The German King, tells the story of a Cameroonian king, who was raised for many years in the court of the German Kaiser Wilhelm II. His name was Rudolf Duala Manga Bell, and he was a very real person, who by 1914 found himself torn between his identity and loyalty to the German Kaiser, and, on the other hand, the needs of his own people of Cameroon.

M’Cormack, 37, who plays Rudolf in the film, understood the psychology of his character, who wasn’t just raised in the Kaiser’s court, but who also thought of the royal family as his own. In fact, Bell’s eldest son, Alexandre, was living with Kaiser Wilhelm, his wife and children, when the Germans announced a plan to expropriate the most economically valuable land in Cameroon, taking it away from the native people.

Bell tried every method to negotiate with his former German royal mentor before ultimately leading a plot to overthrow the German regime.
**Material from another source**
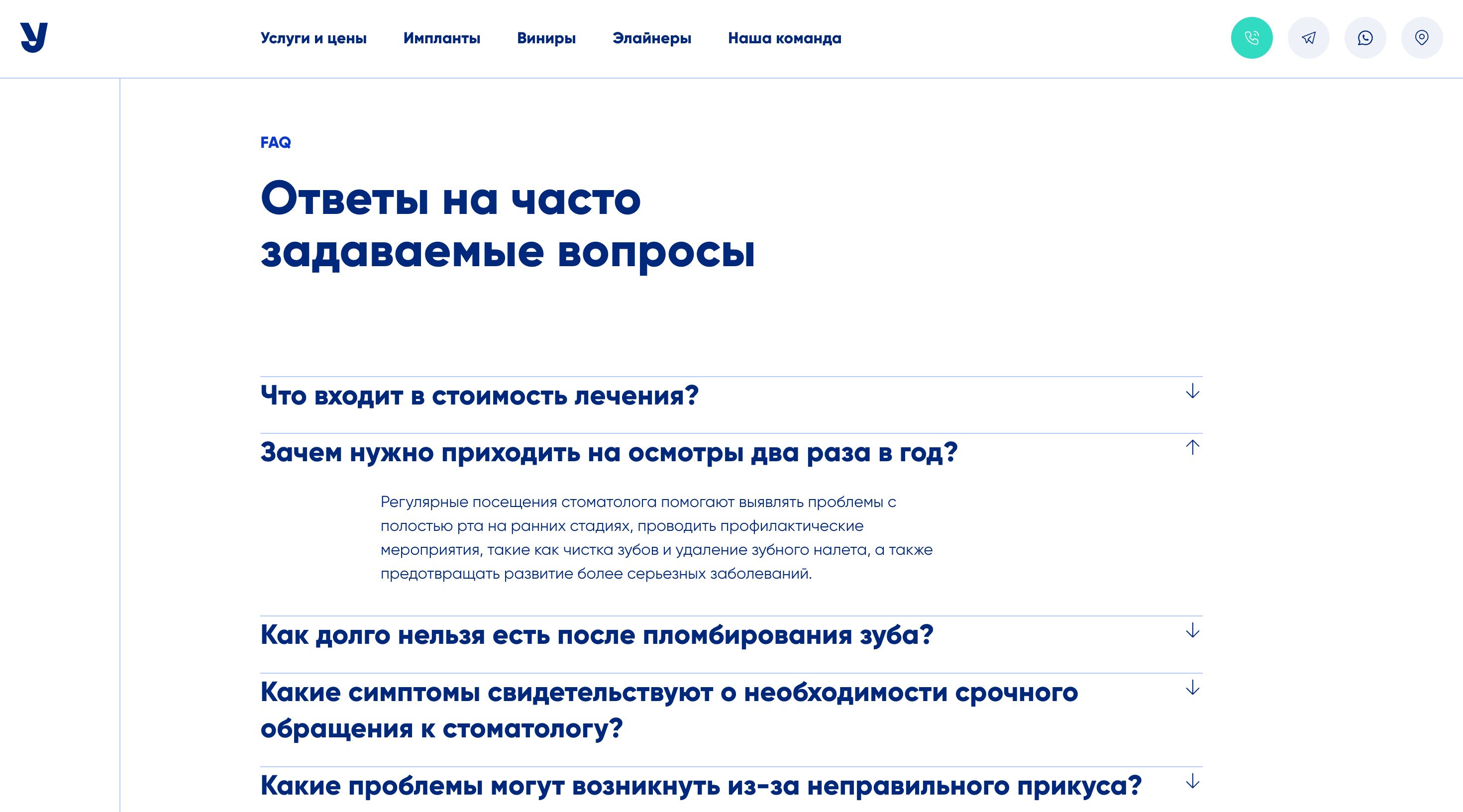Open the "Услуги и цены" menu item

(314, 38)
So why did this “hero” of the Cameroonian people at the onset of WWI propel M’Cormack into writing, directing and acting in The German King? “Firstly, as an actor, I was very frustrated with the roles I was getting. Every time I turned on a TV, or saw one of my friends in a film, they were playing terrorists or warlords or child soldiers,” he says in an exclusive interview with HollywoodLife. “And the portrayals of Africa were always very negative. It was always someone with flies on their faces needing to be saved. I knew there were so many stories from the continent that had not been told. I came across the story of Rudolph Duala Manga Bell and it just gave me chills…I couldn’t understand why I hadn’t heard his story in history class. I felt like it was my responsibility to make a film and tell his story.”

King Bell ultimately paid with his life for standing up for the rights of the Cameroon people. He was hung by the Germans, at the age of 37, while his son remained in Germany in the Kaiser’s court as a gilded cage hostage. M’Cormack is very aware that his hero is unknown to today’s audiences, even in Cameroon, but he feels that King Bell’s story is very inspirational and relevant in 2020.

“This is one man who did the right thing, who stood up against injustice…it was a message that I thought needed to be told now with everything that’s going on with the world today, when people are being persecuted because of the color of their skin, because of their LGBTQ status, because of their religion. Because of people being so misogynistic. I felt like we needed to show something that would hopefully inspire change in society today,” he explains.

Fascinatingly, M’Cormack, the son of a diplomat, recently learned through a DNA test, that despite having been raised primarily in Nairobi, Kenya and before that, Sierra Leone, he is actually mostly of Cameroonian descent. He also cast LA-based actress Constance Ejuma, as King Bells’ supportive wife, Queen Emily, partly because she was originally from Cameroon. “It was a no brainer. And she’s just brilliant in the film,” he says.

While King Bell died without being able to free his people from subjugation to the Germans, he did become a national hero and symbol of their aspirations. His son, Prince Alexandre, ultimately became King when the German regime was overthrown by the British and French, and the country gained its independence in 1960, although it is still not considered a functioning democracy.

M’Cormack who now uses and loves his African name, Adetokumboh, is working on a feature length version of The German King. “We will dive deeper into the friendship between Kaiser Wilhelm and Rudolf Duala Manga Bell,” says M’Cormack, who emphasizes that Bell really considered Wilhelm his brother, because of all his years living together. That’s what made his decision to rebel all the more tortured, and for the Kaiser–all the more shocking. The German royal family had done their best to indoctrinate him into identifying as a German, not a Cameroonian.

A song which M’Cormack co-wrote for the film, “Tet’ekombo (King of Kings)” encapsulates how both King Rudolf Manga Bell and Adetokumboh M’Cormack came to feel proud of who they were and where they came from.For now, The German King will be screened at the Pembroke Taparelli Film Festival in LA on Saturday November 9 and at the Soul West Film Festival in Arizona November 1-3.